**Text section:**
——
23. It is to be observed that Article 94(2) does not include any words which expressly qualify the reference to the conduct described in Article 94(1) by requiring that such conduct shall have been that determined by the DFSA. Article 94(1) having defined at (a) and (b) the conduct which gives rise to the liability to compensate, Article 94(2) simply specifies the remedy for such conduct both to the DFSA and to a person who has suffered loss and damage caused by such conduct.
24. Further, Article 94(2) also provides the DFSA with a remedy. In order to make good its entitlement to a remedy from the Court, the DFSA clearly has to establish facts which trigger the Courts’ jurisdiction. For this purpose that which the DFSA has to establish by evidence must clearly be the very conduct which is said to have caused the loss and damage in respect of which the Court is asked to award damages or compensation. In such a case it is hardly conceivable that the DFSA could engage the Courts’ compensatory jurisdiction merely by establishing that, upon investigation, it had concluded that such conduct had occurred; leaving it to the Court simply to investigate causation and the quantification of damages or compensation.
25. If, as we consider that course was not open to the DFSA, neither could it be a permissible course for a person who claimed to have suffered loss and damage. The evidential route to the exercise of the Courts’ compensatory powers must be the same in both cases.
26. It is further to be noted that the Regulatory Law provides for both penal and compensatory remedies in addition to those covered by Article 94. Thus, the primary medium of enforcement of the Regulatory Law is the Financial Markets Tribunal established under Article 1. Before that Tribunal, the DFSA acts as prosecuting authority (Article 33) and under Article 34 the Tribunal is given wide punitive powers as well as the power under Article 34(4)(c) to order the respondent to effect restitution or compensation to any person on such terms as it might direct. This compensatory power is not confined to any prescribed gravity of conduct, but is sufficiently engaged by any contravention of the regulatory regime.
——
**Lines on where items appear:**

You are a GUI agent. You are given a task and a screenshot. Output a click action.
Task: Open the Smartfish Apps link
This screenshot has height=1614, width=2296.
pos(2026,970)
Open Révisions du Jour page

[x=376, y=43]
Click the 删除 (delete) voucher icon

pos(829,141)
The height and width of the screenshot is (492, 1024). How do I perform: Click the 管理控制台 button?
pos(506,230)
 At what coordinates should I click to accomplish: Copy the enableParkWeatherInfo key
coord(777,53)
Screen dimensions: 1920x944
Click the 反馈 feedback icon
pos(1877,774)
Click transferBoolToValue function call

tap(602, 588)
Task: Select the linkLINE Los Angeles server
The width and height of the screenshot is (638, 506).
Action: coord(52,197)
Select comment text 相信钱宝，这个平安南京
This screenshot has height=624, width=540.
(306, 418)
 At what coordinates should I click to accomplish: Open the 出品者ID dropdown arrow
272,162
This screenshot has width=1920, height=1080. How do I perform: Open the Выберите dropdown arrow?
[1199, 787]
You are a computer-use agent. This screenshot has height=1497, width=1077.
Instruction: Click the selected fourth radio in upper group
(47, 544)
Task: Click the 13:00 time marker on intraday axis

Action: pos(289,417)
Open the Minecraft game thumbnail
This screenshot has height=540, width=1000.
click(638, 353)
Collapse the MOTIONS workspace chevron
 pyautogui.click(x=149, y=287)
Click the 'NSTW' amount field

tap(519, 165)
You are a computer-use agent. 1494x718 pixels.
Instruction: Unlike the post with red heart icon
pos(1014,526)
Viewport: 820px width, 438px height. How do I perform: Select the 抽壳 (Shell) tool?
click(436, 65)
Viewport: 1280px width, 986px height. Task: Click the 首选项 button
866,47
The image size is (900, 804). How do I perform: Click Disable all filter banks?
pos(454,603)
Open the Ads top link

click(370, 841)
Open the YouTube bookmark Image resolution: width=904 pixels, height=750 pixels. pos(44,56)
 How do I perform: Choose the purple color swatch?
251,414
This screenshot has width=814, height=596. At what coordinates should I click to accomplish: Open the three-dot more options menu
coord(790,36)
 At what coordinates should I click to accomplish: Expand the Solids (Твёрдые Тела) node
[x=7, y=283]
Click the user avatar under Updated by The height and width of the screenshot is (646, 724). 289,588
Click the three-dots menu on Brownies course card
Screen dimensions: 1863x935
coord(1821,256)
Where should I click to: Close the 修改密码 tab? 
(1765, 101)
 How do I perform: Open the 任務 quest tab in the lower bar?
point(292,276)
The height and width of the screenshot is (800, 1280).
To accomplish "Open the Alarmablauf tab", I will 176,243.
——
**Written task:** List every article number cited in the text on compensatory remedies, naming each article once and ignoring any subsection references.

**Full response:** Article 94, Article 1, Article 33, Article 34